Curiosity's New Discovery On Mars Is Said To Be 'One For The History Books'

Kyle Murphy

Curiosity, NASA's Mars rover, has apparently made a discovery "for the history books." However, we'll have to wait a little bit to find out what the new discovery is.

According to NBC News, the discovery was made by Curiosity's Sample Analysis at Mars (SAM) instrument. SAM is the rover's on-board chemistry lab, and is capable of identifying organic compounds.

SAM apparently discovered something interesting in a soil sample that Curiosity's huge robotic arm recently delivered.

Curiosity chief scientist John Grotzinger told NPR, "This data is gonna be one for the history books. It's looking really good."

According to NPR, Grotzinger said that the rover team will not be ready to announce what SAM found for several weeks yet. In order to make sure that the findings are real, the scientists want to check and double-check the results.

Curiosity, the $2.5 billion rover, landed inside Mars' huge Gale Crater on August 5. The rover landing kicked off a two-year mission to determine whether or not Mars has ever been capable of supporting microbial life.

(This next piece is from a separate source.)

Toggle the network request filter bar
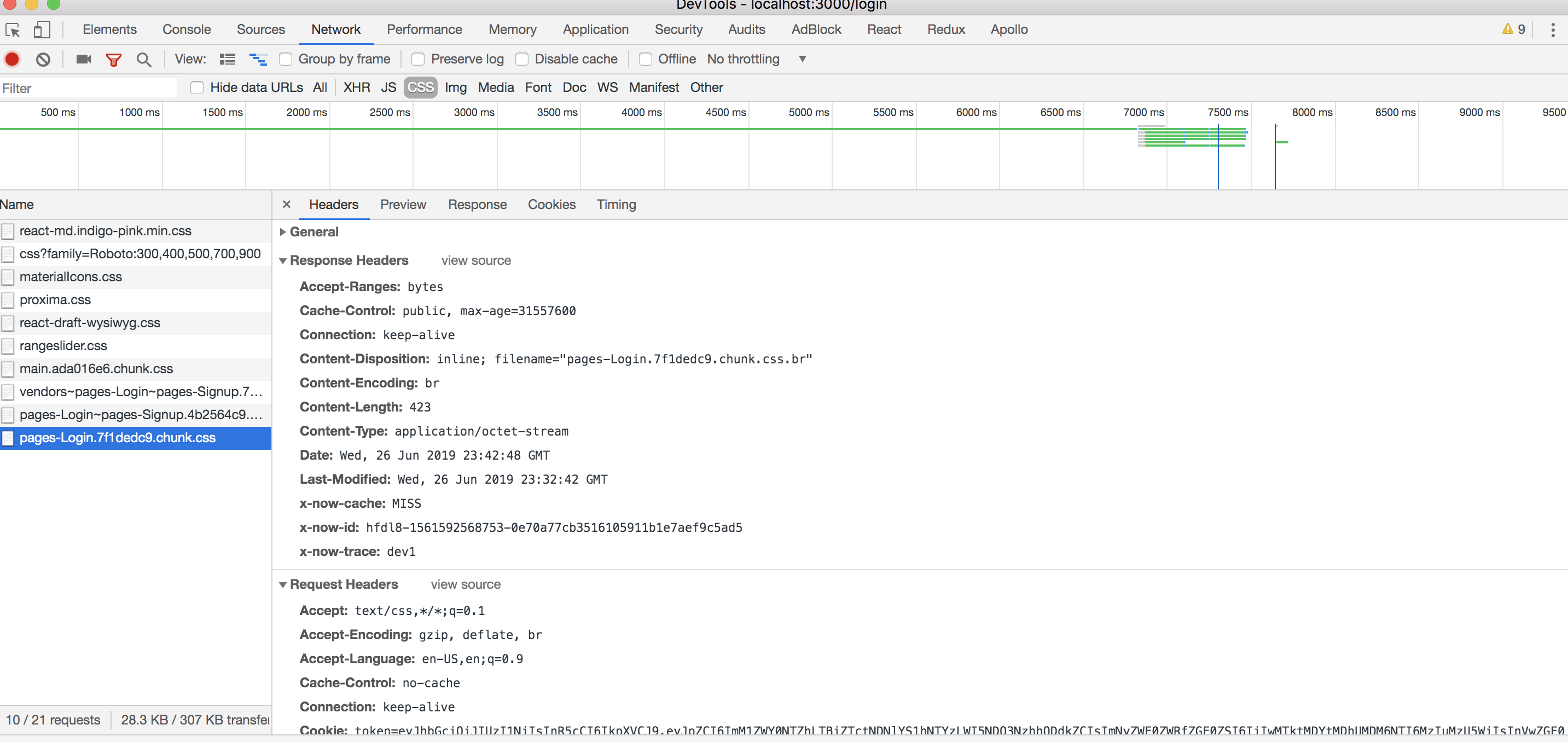 click(x=113, y=59)
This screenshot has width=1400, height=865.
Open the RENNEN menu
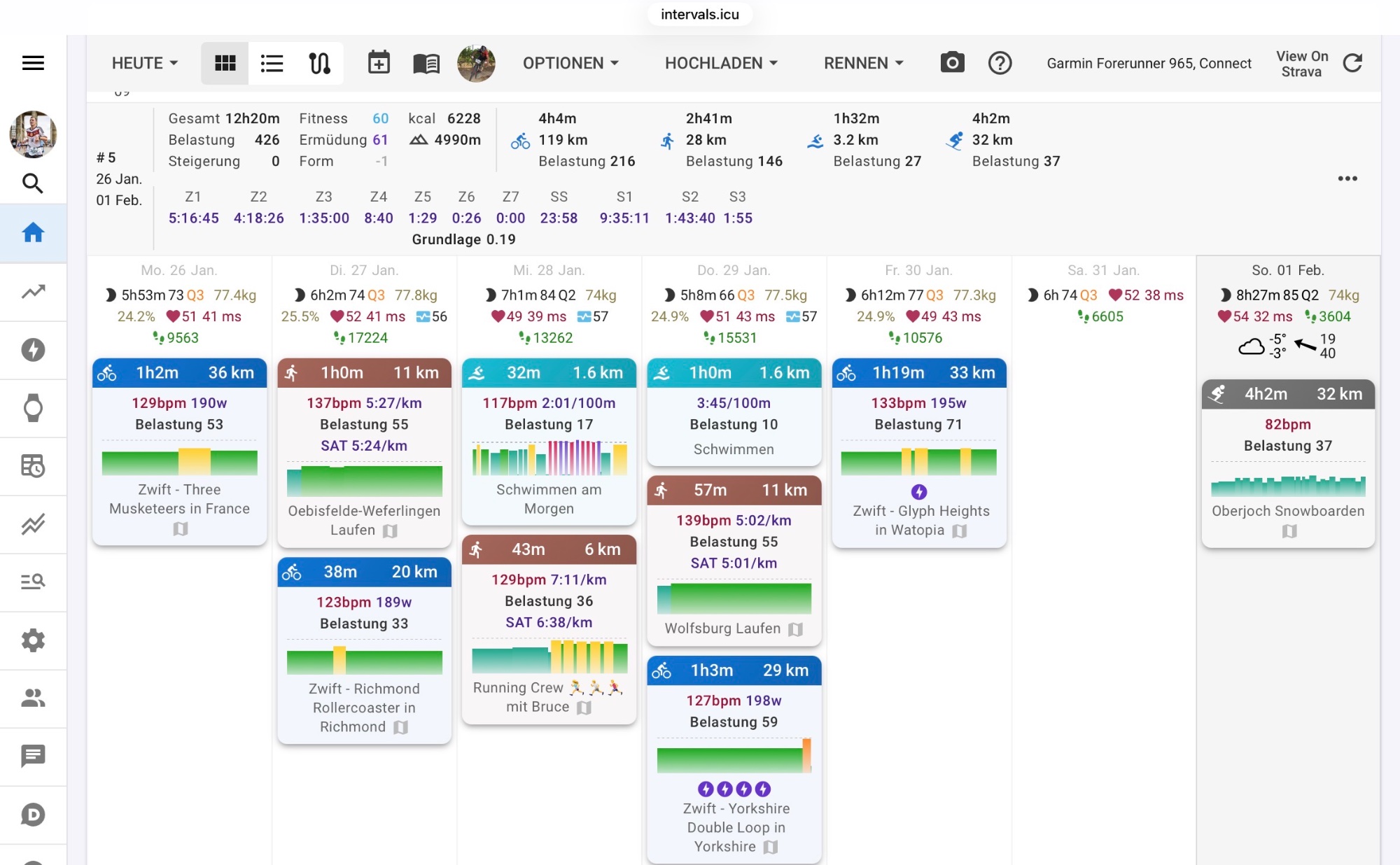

Curiosity carries 10 different instruments that help it in its quest, but SAM is the rover's heart, taking up more than half of its science payload by weight.

SAM doesn't only analyze soil samples, it also takes the measure of Mars' air. Many scientists are curious to see if Curiosity detects any methane, which is produced by many lifeforms here on Earth, in Mars' air. However, SAM's analysis of Curiosity's first air sample found no definitive trace of methane in the Martian atmosphere, but the rover will keep looking.

Curiosity began driving again Friday after spending six weeks testing its soil-scooping gear at a site called "Rocknest."

Scientists say that the rover will soon try out its rock-boring drill for the first time on Mars.